I haven't laid out the whole case yet, but to summarize I think it'll be a matter of one of the operators -- maybe an MVNO, maybe a second tier operator -- getting smart and/or desperate enough that they create a more open development environment. It'll happen eventually, just don't know when.


>>Spare me the Skype/WiMax horse pooky.

Who said anything about Skype and WiMax?


>>As long as mobile operators patrol the borders of their network like North Korea

I don't think the government in North Korea is going to last forever either.


>>Lots more to say, but I gotta go.

Drop by sometime and say more.

Animesh said...

I wonder why this 'dam' is there in the first place? If it is missing in the pc/web world, then how did this carrier 'control' sprang up in the mobile world?

If carriers (or service providers) like EarthLink, RoadRunner etc are not able to control the functionality or power of web-apps, then why is a mobile service provider able to restrict an app.

Perhaps its because of the way mobile industry developed in the beginning. A device is a device - pc or handheld - I fail to understand how and why mobile carriers can yeild more muscle than internet service providers?

I think its just a classic case of norms. Walled gardens is the norm, so every carrier is building a walled garden. One day when one of the carriers will open the gates and allow everyone inside, the others will have no choice but to follow.

Michael Mace said...

Animesh wrote

>>If carriers (or service providers) like EarthLink, RoadRunner etc are not able to control the functionality or power of web-apps, then why is a mobile service provider able to restrict an app.

Good question.

In the very early days of computer modems, AT&T (the phone company in the US) was pretty resistant to connecting anything unapproved to its network. I don't know all the details, but I think they were more concerned about hardware than software at that time. They were afraid something might take down the whole system.

Somewhere in deregulation and the breakup of AT&T, the company lost the authorization to say no. And it turned out the network was pretty robust after all.
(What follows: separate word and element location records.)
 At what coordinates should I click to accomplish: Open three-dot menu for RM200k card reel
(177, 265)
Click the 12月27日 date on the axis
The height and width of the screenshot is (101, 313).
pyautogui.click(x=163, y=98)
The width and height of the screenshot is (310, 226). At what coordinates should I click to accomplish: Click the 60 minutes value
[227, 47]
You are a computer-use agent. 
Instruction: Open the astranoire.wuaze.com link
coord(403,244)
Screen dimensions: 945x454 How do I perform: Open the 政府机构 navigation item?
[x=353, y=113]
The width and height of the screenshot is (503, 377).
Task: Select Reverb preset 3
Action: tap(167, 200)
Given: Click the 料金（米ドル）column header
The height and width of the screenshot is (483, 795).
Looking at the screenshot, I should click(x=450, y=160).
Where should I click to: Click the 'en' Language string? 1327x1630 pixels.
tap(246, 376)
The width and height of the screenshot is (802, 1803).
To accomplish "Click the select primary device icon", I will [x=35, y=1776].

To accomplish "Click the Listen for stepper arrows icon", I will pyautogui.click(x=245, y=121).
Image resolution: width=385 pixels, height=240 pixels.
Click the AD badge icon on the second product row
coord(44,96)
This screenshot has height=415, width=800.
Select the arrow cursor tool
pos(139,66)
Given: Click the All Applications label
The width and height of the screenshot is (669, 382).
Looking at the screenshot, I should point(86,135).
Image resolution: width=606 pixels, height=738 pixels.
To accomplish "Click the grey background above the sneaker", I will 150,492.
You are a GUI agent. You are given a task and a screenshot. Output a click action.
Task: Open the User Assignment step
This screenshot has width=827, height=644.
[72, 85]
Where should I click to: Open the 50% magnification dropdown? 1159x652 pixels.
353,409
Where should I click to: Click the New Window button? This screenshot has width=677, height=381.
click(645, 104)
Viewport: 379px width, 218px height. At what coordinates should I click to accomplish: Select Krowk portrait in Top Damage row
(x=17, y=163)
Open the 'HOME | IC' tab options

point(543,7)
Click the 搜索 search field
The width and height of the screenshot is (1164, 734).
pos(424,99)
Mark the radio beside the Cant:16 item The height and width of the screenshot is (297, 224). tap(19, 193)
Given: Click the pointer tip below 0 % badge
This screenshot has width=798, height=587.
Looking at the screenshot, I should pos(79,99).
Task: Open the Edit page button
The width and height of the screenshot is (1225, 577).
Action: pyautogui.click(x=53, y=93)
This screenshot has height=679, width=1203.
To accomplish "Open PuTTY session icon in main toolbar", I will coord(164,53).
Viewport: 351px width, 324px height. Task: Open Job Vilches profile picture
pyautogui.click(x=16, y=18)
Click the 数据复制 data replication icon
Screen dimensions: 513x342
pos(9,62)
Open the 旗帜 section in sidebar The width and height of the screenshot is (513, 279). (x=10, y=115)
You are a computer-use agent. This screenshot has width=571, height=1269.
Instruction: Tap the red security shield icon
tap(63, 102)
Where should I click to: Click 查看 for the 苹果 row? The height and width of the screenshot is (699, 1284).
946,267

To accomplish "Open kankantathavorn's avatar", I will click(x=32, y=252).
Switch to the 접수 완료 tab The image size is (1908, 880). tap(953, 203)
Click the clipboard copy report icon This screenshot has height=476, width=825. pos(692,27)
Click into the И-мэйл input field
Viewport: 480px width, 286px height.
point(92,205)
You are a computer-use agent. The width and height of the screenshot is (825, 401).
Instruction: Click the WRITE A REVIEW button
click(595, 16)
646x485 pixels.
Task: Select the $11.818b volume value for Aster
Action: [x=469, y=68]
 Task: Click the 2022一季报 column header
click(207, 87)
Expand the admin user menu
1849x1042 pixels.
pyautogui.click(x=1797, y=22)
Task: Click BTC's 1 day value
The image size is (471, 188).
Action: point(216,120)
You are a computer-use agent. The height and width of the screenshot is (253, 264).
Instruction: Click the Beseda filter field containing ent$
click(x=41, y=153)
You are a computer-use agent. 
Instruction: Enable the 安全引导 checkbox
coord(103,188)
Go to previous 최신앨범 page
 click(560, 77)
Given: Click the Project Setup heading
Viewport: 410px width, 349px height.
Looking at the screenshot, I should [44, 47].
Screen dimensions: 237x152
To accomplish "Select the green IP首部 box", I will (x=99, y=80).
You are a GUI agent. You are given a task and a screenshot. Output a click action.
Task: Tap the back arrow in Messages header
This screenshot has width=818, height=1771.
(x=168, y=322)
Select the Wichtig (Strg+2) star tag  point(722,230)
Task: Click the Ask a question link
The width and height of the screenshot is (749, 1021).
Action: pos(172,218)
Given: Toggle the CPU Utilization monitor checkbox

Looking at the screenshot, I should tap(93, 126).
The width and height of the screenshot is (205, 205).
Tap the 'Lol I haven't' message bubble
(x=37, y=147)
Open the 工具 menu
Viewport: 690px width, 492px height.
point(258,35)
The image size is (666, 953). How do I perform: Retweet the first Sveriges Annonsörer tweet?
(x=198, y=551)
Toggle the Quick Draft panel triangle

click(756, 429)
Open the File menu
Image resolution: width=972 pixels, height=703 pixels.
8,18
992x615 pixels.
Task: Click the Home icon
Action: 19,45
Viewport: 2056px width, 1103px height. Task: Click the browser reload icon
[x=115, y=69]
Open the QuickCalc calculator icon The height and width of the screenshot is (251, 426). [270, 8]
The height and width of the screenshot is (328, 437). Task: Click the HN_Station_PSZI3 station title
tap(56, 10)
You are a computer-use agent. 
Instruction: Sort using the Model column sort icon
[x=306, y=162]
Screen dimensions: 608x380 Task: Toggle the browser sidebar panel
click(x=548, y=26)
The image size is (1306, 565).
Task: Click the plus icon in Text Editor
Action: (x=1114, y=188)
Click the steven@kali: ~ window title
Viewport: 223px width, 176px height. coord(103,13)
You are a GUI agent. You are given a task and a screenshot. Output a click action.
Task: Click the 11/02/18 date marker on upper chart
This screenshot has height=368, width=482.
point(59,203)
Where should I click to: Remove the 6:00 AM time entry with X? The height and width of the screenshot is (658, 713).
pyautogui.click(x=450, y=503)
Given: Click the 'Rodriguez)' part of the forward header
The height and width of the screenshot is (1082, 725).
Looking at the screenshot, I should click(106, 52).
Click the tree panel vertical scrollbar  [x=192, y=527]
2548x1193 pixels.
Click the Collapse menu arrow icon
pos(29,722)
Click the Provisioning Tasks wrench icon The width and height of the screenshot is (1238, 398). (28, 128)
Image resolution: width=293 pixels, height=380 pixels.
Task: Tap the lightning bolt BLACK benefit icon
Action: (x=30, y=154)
The mobile operators are also afraid of something bad taking down the network, but they are more focused on software doing that than hardware. They are also afraid of being forced to do tech support for thousands of applications (a legitimate fear, in my opinion, although there are ways to prevent that). And they are afraid of losing control over all those juicy data app revenue streams that they fantasize about (never mind that they have been almost completely unsuccessful at building such things themselves).


>>I think its just a classic case of norms. Walled gardens is the norm, so every carrier is building a walled garden. One day when one of the carriers will open the gates and allow everyone inside, the others will have no choice but to follow.

I agree that's how it will happen. But when? It's a bit like predicting the date when the Soviet Union would collapse In retrospect it was obvious that it would happen, but until it did almost no one predicted it was imminent.

Avi Charkham said...

I once read a beautiful post about Kaiser Maximilian, AKA the last knight.

Maximilian lived in an era when warfare was conducted by knights. Rulers of countries felt comfortable with their nights protecting them and based there whole perception of their reality on those nights.

What made Maximilian special was the fact that he was the first to recognize change. The canon was invented and he quickly realized that the canon made the nights irrelevant.

The rulers surrounding Maximilian failed to recognize the change. They continued to develop ever more sophisticated equipment like better armor and swords. There was nothing wrong with their technology or there perception (in their point of view).

When change did come it came in a storm. Maximilian concurred all his surrounding territories and earned the title of “the last knight”.

Michel I would like to add a few terms into the discussion you are developing here:

a.D2C
b.Household billing
c.Viral marketing / distribution

All the technology is out there. As you say it is a matter of time before someone connect all the pieces and when the change will come it will sweep the operators world like nothing before.